**Provided passage**:

[Start of section]

Ukrainians relive bloodshed of Kiev's Maidan in virtual reality

KIEV (Reuters) - A volunteer medic and the man whose life he saved. A lawmaker whose Facebook post calling for protests in Kiev’s Maidan square helped bring down a president.

A visitor uses VR (Virtual Reality) glasses during the presentation of a simulator of virtual reality showing the 2013/2014 demonstration in Ukraine, when dozens of protesters were killed in the final moments of Viktor Yanukovich's rule, in Kiev, Ukraine September 12, 2018. REUTERS/Gleb Garanich

These are some of the characters featured in a virtual reality reconstruction of the bloodiest day in the 2013/2014 street demonstrations in Ukraine, when dozens of protesters were killed in the final moments of Viktor Yanukovich’s rule.

Ahead of the fifth anniversary of the protests, a group of fourteen journalists, designers and IT engineers developed a program allowing the user to walk through the area around Maidan square.

Videos of people who were there on February 20 - the bloodiest day of violence - pop up to relate their experiences and explain the significance of particular spots. A transparent blue wall marks where Yanukovich’s forces lined up to repel the protesters.

A co-founder of the New Cave Media Sergiy Polezhaka (R) and his staff members test a simulator of virtual reality of the 2013/2014 demonstration in Ukraine, when dozens of protesters were killed in the final moments of Viktor Yanukovich's rule, in Kiev, Ukraine September 11, 2018. REUTERS/Gleb Garanich

For Alexey Furman, co-founder of New Cave Media, who covered the protests as a photojournalist, the experience of recreating the event was cathartic.

[End of section]

**Exercise instructions**:
(a) In the Maidan virtual reality article, what marks where Yanukovich's forces lined up to repel the protesters?
(b) Reproduce word for word the stretch of the Maidan virtual reality article from "KIEV (Reuters) - A" through "down a president.".

**Data**:
[Start of section]

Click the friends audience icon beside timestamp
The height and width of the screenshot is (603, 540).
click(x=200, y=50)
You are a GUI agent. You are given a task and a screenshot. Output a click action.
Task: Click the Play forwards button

[End of section]
[Start of section]

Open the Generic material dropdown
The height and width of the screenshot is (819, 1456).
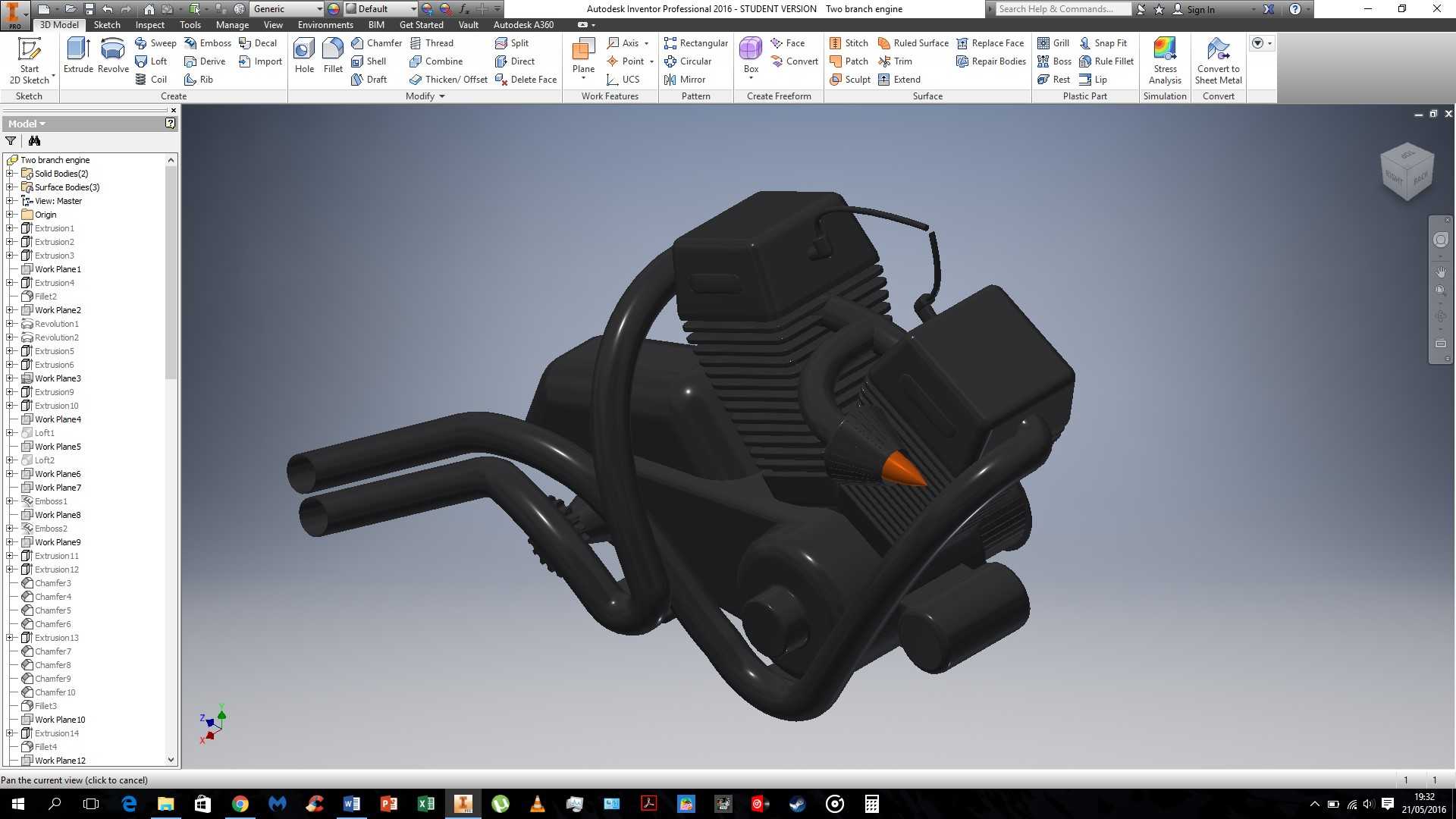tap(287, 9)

[End of section]

**List of answers**:
(a) A transparent blue wall.

(b)
KIEV (Reuters) - A volunteer medic and the man whose life he saved. A lawmaker whose Facebook post calling for protests in Kiev’s Maidan square helped bring down a president.